## ASSIGNMENT
If a line in the records below holds the word "computer", copy it.
-------------------------
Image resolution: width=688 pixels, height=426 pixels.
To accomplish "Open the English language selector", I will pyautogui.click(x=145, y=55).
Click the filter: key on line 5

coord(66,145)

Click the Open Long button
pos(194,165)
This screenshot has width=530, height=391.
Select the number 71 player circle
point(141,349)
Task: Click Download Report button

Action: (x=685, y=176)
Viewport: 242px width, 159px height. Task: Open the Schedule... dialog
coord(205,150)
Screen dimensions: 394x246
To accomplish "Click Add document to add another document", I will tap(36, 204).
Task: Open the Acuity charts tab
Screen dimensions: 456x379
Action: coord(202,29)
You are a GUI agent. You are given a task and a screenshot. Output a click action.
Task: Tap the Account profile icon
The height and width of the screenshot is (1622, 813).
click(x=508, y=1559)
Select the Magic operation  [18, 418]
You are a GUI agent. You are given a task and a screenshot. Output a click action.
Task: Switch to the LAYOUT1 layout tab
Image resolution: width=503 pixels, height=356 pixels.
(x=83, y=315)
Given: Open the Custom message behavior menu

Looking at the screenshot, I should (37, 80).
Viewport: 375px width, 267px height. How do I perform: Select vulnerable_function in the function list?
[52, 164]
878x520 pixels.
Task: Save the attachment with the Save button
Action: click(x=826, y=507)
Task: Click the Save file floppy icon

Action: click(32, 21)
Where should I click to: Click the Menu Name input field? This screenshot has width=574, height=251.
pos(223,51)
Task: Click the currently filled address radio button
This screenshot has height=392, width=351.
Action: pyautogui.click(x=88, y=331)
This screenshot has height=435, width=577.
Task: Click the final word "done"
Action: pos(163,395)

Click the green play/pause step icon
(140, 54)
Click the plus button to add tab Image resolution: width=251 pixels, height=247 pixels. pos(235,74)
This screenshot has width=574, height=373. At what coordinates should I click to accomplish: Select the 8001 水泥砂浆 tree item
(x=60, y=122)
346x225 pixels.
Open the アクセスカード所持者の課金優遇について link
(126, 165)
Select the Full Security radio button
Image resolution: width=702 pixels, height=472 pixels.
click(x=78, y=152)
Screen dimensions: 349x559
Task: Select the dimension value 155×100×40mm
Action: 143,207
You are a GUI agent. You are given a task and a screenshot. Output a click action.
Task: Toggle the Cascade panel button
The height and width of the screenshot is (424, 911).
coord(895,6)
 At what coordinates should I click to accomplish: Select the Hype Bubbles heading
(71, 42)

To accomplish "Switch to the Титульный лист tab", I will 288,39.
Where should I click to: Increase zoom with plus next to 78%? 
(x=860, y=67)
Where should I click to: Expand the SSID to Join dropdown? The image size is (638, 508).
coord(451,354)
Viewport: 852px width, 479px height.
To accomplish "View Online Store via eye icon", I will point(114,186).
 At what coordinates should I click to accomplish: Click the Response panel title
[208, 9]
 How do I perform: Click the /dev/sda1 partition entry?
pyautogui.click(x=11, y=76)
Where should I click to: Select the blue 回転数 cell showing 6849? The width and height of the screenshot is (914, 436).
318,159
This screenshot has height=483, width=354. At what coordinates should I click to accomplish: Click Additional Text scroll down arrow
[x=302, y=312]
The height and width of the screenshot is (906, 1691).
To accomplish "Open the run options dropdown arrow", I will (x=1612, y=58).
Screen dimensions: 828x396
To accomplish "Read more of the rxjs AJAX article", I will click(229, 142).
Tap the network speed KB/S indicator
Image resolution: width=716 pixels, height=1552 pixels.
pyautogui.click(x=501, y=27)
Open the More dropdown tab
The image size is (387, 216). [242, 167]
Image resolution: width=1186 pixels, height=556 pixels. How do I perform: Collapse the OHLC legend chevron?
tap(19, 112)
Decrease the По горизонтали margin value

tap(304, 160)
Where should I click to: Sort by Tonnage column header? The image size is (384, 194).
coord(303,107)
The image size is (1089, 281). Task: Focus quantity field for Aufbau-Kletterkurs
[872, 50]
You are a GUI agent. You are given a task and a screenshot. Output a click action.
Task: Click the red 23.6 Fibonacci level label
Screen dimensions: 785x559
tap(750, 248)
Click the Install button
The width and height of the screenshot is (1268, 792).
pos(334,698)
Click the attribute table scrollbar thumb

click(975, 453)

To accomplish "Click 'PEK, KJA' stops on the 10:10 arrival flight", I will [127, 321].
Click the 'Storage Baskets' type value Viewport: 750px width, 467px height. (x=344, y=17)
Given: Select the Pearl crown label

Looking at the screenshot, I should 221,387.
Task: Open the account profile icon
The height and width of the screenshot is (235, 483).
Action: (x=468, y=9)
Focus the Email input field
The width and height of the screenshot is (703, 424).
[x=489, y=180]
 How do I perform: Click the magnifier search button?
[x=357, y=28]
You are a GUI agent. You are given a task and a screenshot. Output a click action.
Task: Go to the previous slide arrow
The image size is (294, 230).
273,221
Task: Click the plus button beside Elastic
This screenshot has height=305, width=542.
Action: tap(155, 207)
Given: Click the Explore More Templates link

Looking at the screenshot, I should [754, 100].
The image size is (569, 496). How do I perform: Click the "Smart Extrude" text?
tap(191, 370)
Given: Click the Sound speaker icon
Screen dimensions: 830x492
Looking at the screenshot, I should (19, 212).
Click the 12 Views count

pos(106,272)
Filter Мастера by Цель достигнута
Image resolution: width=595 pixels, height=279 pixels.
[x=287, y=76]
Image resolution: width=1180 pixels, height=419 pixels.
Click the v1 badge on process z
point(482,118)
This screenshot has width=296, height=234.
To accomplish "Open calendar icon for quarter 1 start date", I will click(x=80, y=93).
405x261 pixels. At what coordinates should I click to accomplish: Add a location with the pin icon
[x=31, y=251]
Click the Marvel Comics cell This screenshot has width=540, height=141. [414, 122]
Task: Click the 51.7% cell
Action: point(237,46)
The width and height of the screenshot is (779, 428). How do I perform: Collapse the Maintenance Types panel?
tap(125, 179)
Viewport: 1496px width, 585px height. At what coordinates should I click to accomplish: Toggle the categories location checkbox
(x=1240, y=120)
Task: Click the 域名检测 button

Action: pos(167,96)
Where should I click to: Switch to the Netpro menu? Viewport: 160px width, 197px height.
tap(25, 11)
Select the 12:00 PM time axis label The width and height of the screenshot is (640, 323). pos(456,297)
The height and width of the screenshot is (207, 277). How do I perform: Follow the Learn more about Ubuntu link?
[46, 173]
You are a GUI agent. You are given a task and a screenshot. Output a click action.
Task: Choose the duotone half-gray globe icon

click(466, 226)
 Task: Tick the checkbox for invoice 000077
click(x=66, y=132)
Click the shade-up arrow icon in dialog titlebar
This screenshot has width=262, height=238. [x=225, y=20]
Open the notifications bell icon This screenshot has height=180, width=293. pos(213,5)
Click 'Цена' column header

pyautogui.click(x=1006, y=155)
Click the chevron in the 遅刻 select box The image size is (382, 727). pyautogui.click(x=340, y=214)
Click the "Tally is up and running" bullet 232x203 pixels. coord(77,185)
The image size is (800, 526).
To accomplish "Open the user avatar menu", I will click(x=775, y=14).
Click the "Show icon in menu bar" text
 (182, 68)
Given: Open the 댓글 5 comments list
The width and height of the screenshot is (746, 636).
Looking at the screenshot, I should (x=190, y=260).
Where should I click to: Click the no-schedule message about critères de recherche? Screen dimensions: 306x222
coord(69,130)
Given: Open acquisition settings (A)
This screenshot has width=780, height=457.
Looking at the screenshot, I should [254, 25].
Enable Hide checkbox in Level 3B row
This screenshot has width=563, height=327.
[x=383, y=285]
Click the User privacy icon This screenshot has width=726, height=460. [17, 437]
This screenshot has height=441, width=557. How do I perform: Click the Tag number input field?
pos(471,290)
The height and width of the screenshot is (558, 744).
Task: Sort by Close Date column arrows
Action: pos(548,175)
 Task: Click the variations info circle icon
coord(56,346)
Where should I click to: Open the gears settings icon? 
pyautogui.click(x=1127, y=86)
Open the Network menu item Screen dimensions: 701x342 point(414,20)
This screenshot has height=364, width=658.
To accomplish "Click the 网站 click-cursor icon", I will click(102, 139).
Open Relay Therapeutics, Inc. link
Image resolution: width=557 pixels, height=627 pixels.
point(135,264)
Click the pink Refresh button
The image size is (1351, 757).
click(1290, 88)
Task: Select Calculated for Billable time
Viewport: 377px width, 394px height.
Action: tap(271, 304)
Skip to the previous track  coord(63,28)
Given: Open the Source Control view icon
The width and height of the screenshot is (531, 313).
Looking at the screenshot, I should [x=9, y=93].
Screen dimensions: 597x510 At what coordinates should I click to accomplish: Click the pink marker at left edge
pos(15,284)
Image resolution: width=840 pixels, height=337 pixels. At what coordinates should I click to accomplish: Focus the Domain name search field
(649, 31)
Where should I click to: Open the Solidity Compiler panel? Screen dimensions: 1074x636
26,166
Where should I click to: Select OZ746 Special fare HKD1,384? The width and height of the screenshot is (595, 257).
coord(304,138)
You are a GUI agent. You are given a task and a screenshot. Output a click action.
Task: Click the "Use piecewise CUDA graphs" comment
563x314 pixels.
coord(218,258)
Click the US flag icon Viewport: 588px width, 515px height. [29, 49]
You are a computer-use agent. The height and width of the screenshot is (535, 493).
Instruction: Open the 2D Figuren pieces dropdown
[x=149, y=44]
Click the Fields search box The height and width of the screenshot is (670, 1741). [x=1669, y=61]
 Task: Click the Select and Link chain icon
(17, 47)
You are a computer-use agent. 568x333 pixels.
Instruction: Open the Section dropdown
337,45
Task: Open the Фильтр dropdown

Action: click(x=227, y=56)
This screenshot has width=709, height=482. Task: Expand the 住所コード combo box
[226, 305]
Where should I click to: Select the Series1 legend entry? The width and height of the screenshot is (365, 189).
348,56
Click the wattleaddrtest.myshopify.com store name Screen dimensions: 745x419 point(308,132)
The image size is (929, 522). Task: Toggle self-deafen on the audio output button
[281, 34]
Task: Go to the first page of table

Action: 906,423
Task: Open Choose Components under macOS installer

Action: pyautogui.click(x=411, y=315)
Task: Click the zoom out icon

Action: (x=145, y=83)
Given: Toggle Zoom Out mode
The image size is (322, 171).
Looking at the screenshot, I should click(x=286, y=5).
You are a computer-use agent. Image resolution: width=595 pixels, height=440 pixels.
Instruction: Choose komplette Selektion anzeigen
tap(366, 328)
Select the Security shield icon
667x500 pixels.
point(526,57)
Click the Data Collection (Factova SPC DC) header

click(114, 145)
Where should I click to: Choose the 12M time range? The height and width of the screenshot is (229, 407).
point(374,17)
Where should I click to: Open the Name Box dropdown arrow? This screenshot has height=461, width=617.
-------------------------
## OUTPUT FOR THIS TASK
You are a computer-use agent. The height and width of the screenshot is (535, 493).
You are a computer-use agent. 568x333 pixels.
You are a computer-use agent. Image resolution: width=595 pixels, height=440 pixels.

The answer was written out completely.